* [Tarea] Por favor, imprime íntegro el texto sobre Jaime Bateman, sin cambiar nada.

Desvergozadamente colombiano
Jaime Bateman había entendido que Colombia era así, y que eso no era motivo de vergüenza. Por eso había sido capaz de dirigir un grupo guerrillero tan desvergonzadamente colombiano que se anunciaba en la prensa en avisos limitados como si fuera un vermífugo contra los parásitos, para gran escándalo de la izquierda colonial, sin el menor respeto por la teoría y la praxis correctas del marxismo. Y que como primera acción política, para escándalo de la derecha colonizada, se robó de un museo la espada de Bolívar, sin el menor respeto. No por Bolívar, sino por el museo. A Jaime Bateman le importaba más Colombia que el marxismo, y más los colombianos que los museos. Era un patriota. Y por eso mismo, un compatriota del cual se podía sentir verdadero orgullo. Porque luchaba justamente para que Colombia fuera de verdad colombiana, y orgullosa de serlo, y no un país colonizado y colonial del cual, por serlo, hubiera que sentirse avergonzado. Todo esto suena un poco pomposo. Pero es que los colombianos también tendemos a ser algo pomposos cuando hablamos de la patria y de cosas así.

* [Material de estudio]
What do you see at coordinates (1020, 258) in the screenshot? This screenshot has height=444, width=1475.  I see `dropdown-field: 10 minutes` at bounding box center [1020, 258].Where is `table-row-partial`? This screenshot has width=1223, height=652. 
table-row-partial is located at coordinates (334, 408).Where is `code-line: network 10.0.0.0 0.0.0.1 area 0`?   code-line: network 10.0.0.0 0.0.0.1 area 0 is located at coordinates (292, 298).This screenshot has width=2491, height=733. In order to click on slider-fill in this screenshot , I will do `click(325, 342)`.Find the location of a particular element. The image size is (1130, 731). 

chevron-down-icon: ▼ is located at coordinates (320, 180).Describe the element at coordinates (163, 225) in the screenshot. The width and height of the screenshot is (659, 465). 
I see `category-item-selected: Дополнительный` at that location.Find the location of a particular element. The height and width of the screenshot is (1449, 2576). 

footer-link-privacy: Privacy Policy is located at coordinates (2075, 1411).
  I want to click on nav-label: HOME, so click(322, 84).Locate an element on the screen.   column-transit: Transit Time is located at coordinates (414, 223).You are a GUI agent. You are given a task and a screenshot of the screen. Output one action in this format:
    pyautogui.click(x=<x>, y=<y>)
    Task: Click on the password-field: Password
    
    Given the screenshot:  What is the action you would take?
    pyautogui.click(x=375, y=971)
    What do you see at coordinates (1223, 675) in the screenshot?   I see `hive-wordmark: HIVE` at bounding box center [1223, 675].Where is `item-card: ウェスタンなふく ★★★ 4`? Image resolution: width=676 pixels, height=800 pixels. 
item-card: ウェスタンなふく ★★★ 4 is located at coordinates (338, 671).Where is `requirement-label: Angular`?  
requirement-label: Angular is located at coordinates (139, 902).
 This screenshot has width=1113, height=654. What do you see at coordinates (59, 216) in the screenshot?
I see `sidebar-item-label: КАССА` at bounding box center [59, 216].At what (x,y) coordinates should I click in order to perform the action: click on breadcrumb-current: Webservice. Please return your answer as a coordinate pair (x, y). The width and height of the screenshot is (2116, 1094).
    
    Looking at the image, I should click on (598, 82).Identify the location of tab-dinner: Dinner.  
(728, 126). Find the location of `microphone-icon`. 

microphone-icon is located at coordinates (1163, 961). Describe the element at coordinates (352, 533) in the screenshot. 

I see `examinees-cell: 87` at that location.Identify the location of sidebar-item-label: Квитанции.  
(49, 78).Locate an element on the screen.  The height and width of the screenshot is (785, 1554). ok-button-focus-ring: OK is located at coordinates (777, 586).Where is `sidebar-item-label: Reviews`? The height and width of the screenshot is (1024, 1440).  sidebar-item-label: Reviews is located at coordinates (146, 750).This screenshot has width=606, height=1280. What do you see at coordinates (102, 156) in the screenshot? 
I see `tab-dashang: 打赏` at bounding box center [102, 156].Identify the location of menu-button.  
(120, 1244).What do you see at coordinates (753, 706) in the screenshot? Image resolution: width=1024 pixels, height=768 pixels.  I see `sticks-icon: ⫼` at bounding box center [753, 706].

* [Respuesta]
Desvergozadamente colombiano
Jaime Bateman había entendido que Colombia era así, y que eso no era motivo de vergüenza. Por eso había sido capaz de dirigir un grupo guerrillero tan desvergonzadamente colombiano que se anunciaba en la prensa en avisos limitados como si fuera un vermífugo contra los parásitos, para gran escándalo de la izquierda colonial, sin el menor respeto por la teoría y la praxis correctas del marxismo. Y que como primera acción política, para escándalo de la derecha colonizada, se robó de un museo la espada de Bolívar, sin el menor respeto. No por Bolívar, sino por el museo. A Jaime Bateman le importaba más Colombia que el marxismo, y más los colombianos que los museos. Era un patriota. Y por eso mismo, un compatriota del cual se podía sentir verdadero orgullo. Porque luchaba justamente para que Colombia fuera de verdad colombiana, y orgullosa de serlo, y no un país colonizado y colonial del cual, por serlo, hubiera que sentirse avergonzado. Todo esto suena un poco pomposo. Pero es que los colombianos también tendemos a ser algo pomposos cuando hablamos de la patria y de cosas así.